*** Data supplied ***

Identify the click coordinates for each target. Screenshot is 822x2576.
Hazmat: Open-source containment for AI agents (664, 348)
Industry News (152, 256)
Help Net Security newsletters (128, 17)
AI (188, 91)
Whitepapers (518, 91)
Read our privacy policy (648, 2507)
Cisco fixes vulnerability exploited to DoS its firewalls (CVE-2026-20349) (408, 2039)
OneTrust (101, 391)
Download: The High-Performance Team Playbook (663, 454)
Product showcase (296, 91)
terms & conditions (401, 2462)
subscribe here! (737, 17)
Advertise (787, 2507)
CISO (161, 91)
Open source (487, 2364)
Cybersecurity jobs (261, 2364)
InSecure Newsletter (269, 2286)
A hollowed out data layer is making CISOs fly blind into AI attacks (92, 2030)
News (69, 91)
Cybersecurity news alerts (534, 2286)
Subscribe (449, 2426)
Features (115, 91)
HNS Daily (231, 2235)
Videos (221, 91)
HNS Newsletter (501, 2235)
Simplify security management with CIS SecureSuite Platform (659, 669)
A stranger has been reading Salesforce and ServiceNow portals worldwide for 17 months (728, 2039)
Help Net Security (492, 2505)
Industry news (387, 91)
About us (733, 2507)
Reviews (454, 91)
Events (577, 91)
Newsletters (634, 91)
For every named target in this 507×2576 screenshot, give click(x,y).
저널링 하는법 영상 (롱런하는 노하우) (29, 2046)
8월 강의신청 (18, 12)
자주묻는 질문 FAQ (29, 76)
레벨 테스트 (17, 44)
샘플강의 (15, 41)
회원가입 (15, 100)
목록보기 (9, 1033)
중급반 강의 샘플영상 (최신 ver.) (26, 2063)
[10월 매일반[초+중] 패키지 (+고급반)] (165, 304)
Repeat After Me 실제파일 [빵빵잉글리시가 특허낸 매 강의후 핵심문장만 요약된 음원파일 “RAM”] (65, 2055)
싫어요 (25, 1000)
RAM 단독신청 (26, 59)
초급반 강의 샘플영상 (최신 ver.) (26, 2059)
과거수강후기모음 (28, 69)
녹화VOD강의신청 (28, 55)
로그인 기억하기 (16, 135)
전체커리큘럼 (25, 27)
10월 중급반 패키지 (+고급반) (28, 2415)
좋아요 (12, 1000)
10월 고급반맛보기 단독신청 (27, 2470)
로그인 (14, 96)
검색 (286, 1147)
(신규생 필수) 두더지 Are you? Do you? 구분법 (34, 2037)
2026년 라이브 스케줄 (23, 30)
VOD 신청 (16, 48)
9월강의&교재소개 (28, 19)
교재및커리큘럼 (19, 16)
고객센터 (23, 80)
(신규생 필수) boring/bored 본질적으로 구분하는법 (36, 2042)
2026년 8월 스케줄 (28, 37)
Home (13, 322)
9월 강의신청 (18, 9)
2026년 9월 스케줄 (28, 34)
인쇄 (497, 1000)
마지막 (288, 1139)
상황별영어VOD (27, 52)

*** End of Data supplied ***

[Task]:
Please copy, without any change, the lines of the material from the first through the one containing "Read our privacy policy (648, 2507)". Write nothing else.

[Response area]:
Identify the click coordinates for each target. Screenshot is 822x2576.
Hazmat: Open-source containment for AI agents (664, 348)
Industry News (152, 256)
Help Net Security newsletters (128, 17)
AI (188, 91)
Whitepapers (518, 91)
Read our privacy policy (648, 2507)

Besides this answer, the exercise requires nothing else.